*** Opening of Record excerpts ***

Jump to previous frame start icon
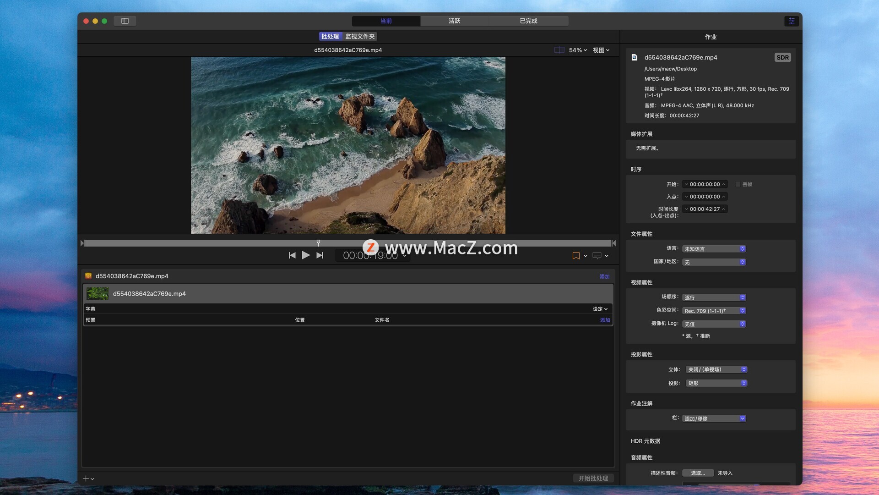pos(292,256)
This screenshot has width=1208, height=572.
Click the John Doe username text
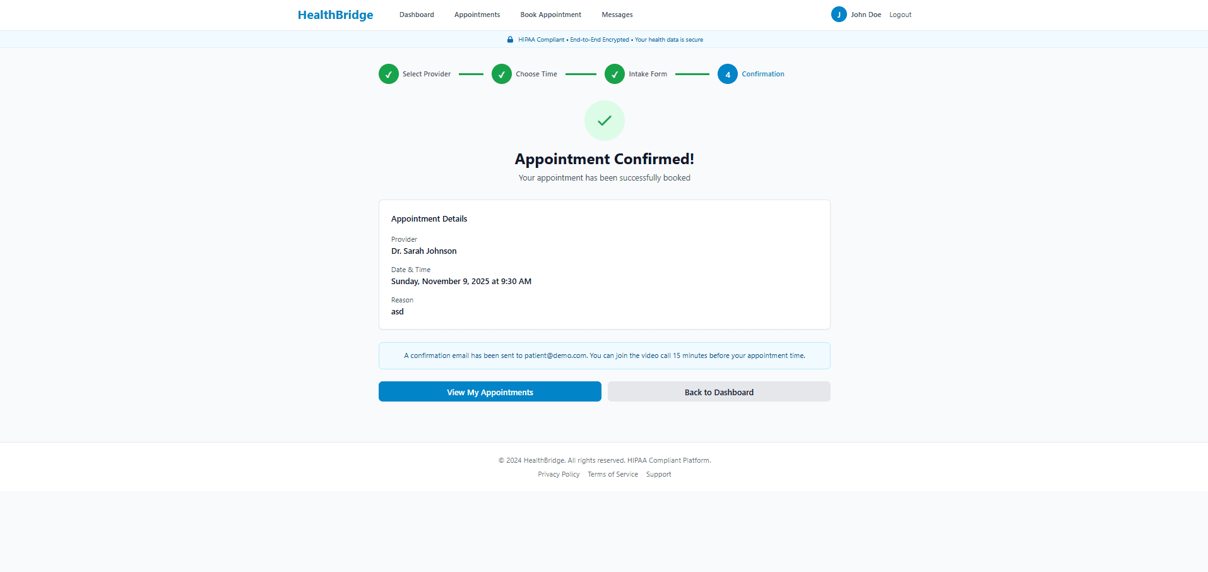click(x=865, y=15)
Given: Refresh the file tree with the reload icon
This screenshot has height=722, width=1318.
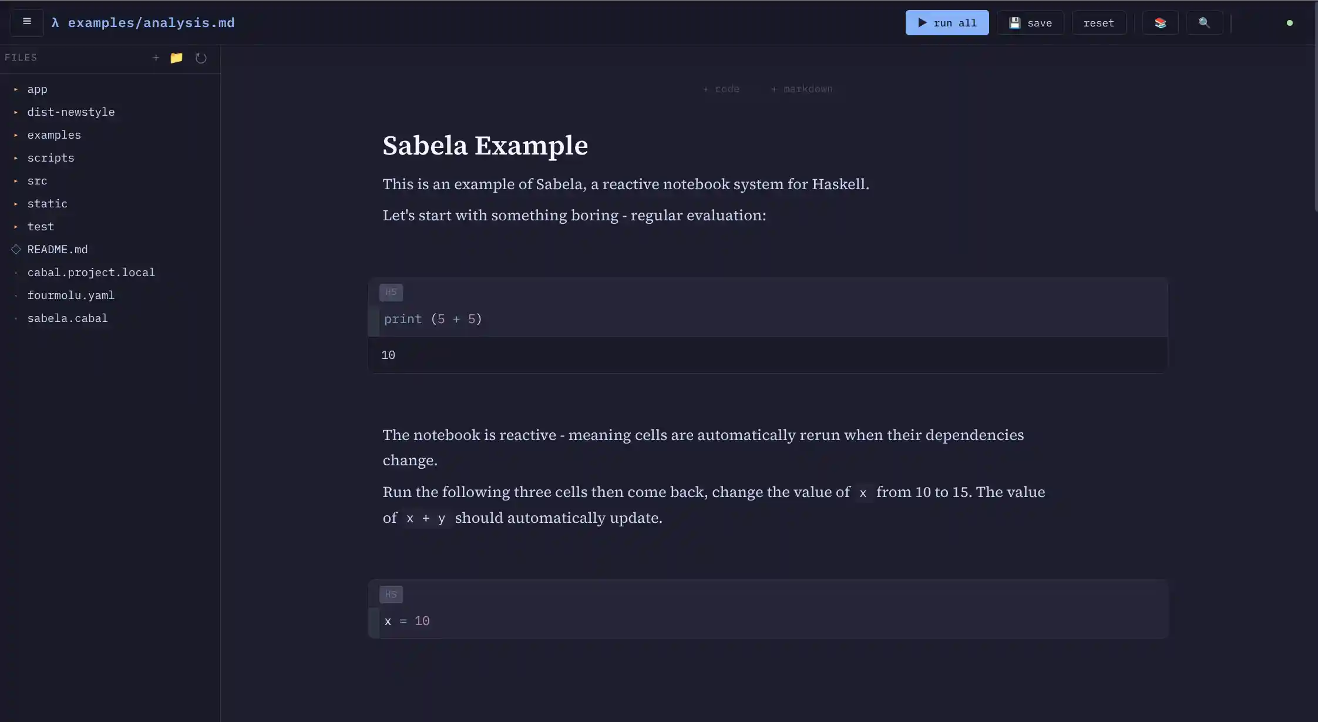Looking at the screenshot, I should click(200, 58).
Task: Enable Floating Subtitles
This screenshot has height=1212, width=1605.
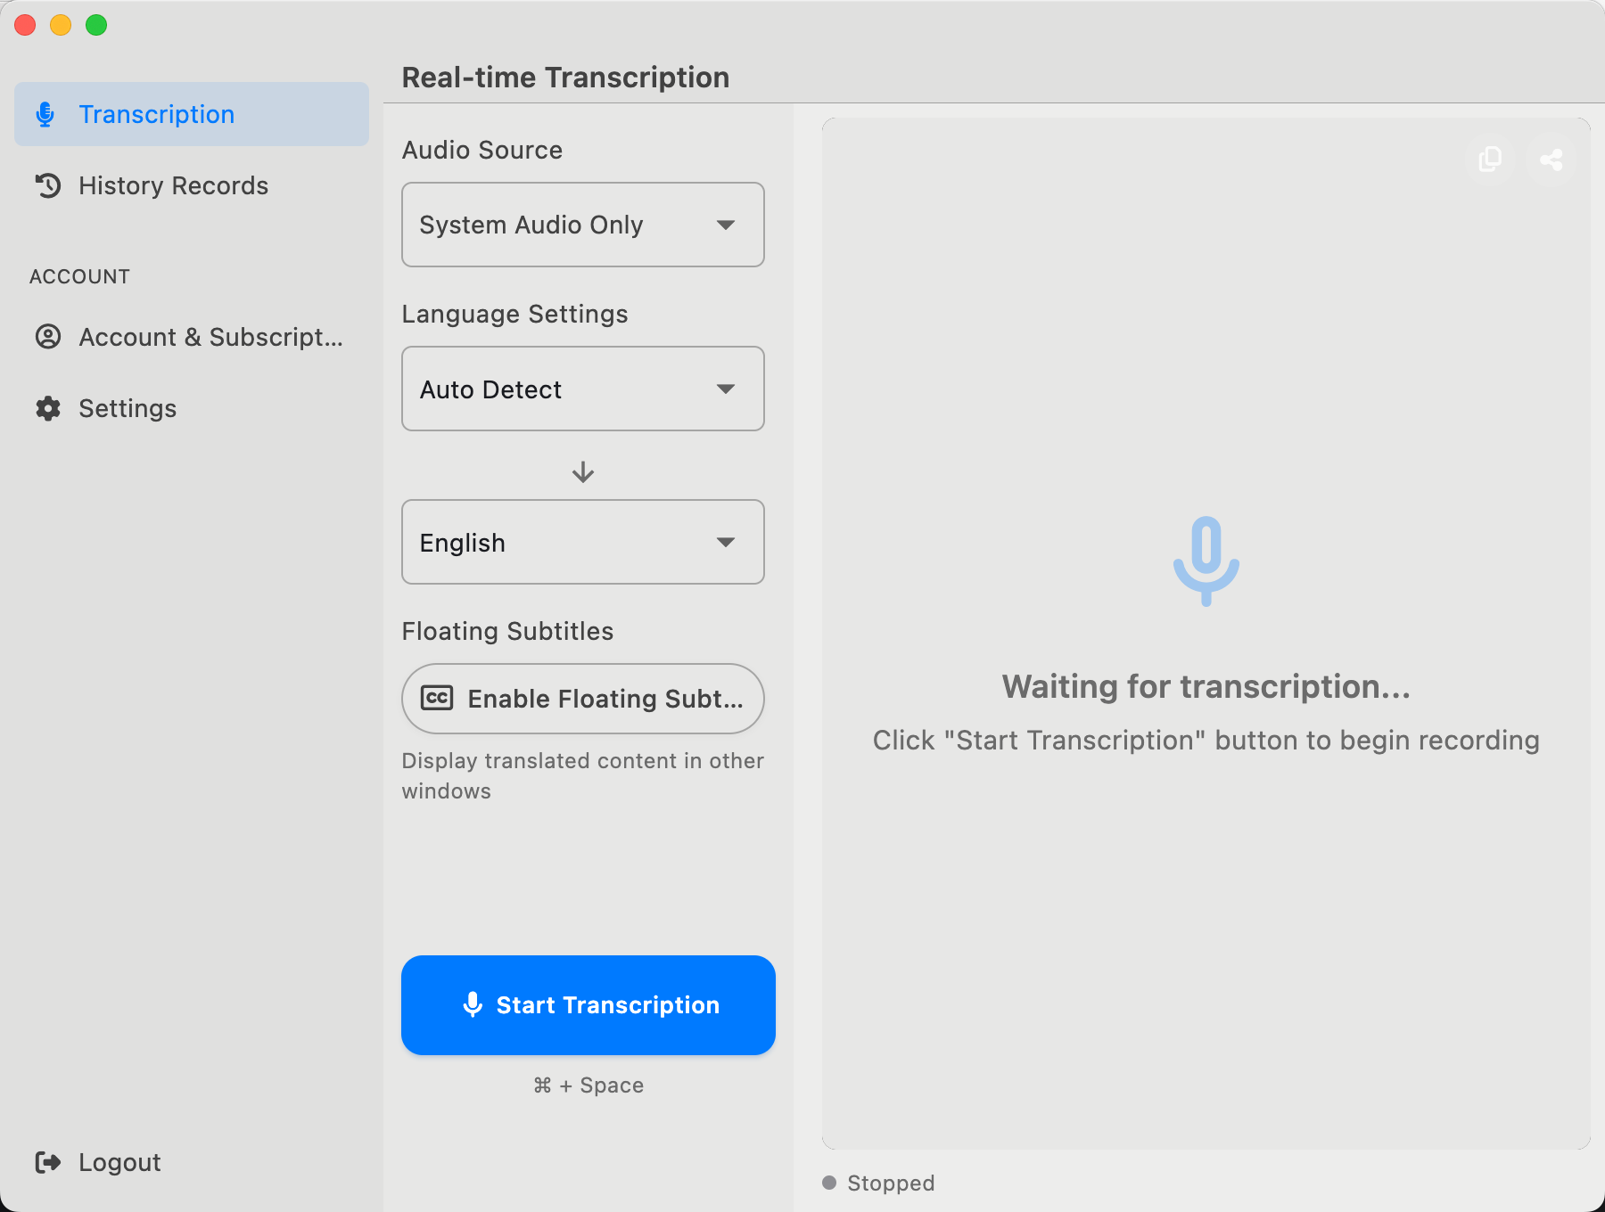Action: tap(582, 699)
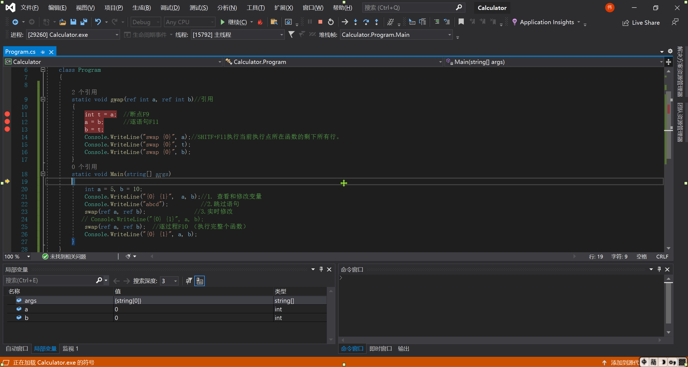Open the search depth dropdown
This screenshot has height=367, width=688.
[175, 281]
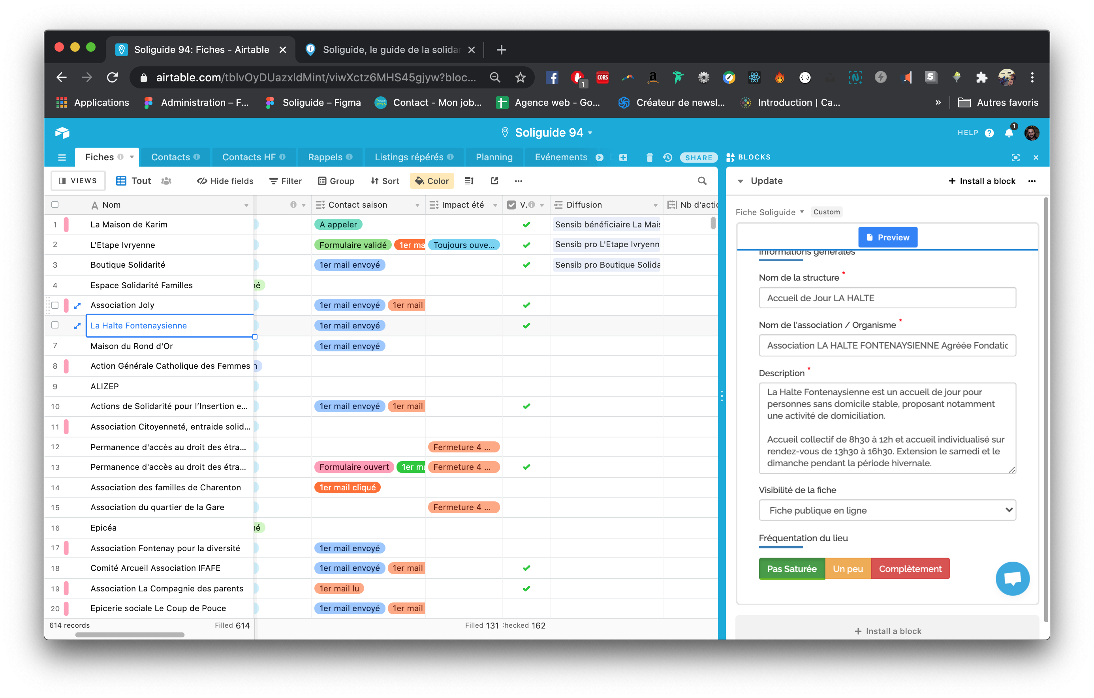Click the blue Preview button

887,237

*** Close of Record excerpts ***

■ **Required action**: Repeat the entries exactly, without pictures.

■ **Output of the task**:
Jump to previous frame start icon
pos(292,256)
This screenshot has width=1208, height=572.
Click the John Doe username text
click(x=865, y=15)
Given: Refresh the file tree with the reload icon
This screenshot has height=722, width=1318.
Looking at the screenshot, I should click(200, 58).
Task: Enable Floating Subtitles
This screenshot has height=1212, width=1605.
Action: tap(582, 699)
Open the search depth dropdown
This screenshot has height=367, width=688.
[175, 281]
Click the blue Preview button

887,237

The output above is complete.